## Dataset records

════════════════

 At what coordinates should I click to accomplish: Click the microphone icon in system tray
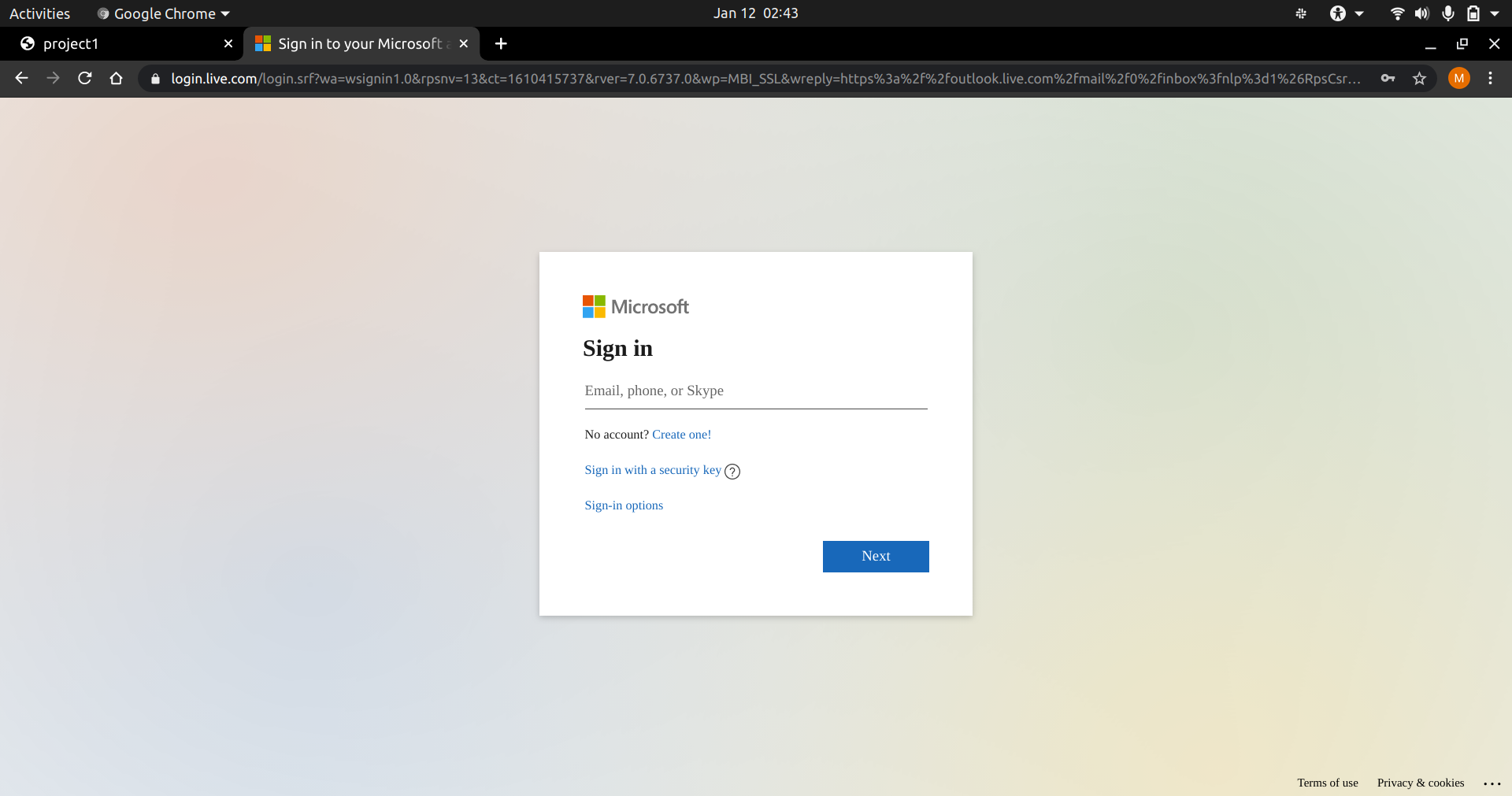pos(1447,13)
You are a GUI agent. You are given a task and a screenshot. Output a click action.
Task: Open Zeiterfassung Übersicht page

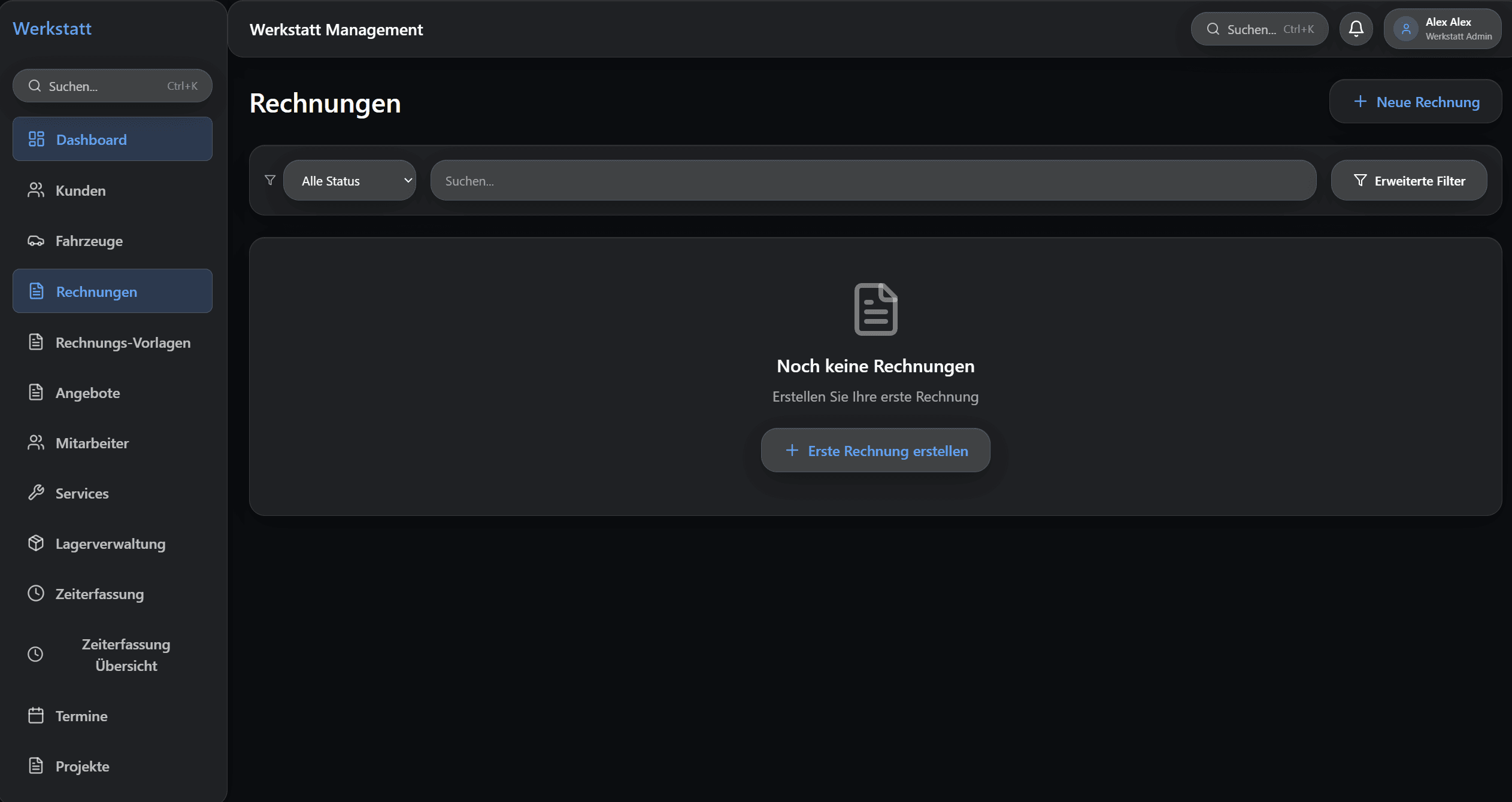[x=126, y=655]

════════════════

## Aim of the task
Leaving out any images, restate every record word for word.

## Task answer
 At what coordinates should I click to accomplish: Click the microphone icon in system tray
pos(1447,13)
You are a GUI agent. You are given a task and a screenshot. Output a click action.
Task: Open Zeiterfassung Übersicht page

[x=126, y=655]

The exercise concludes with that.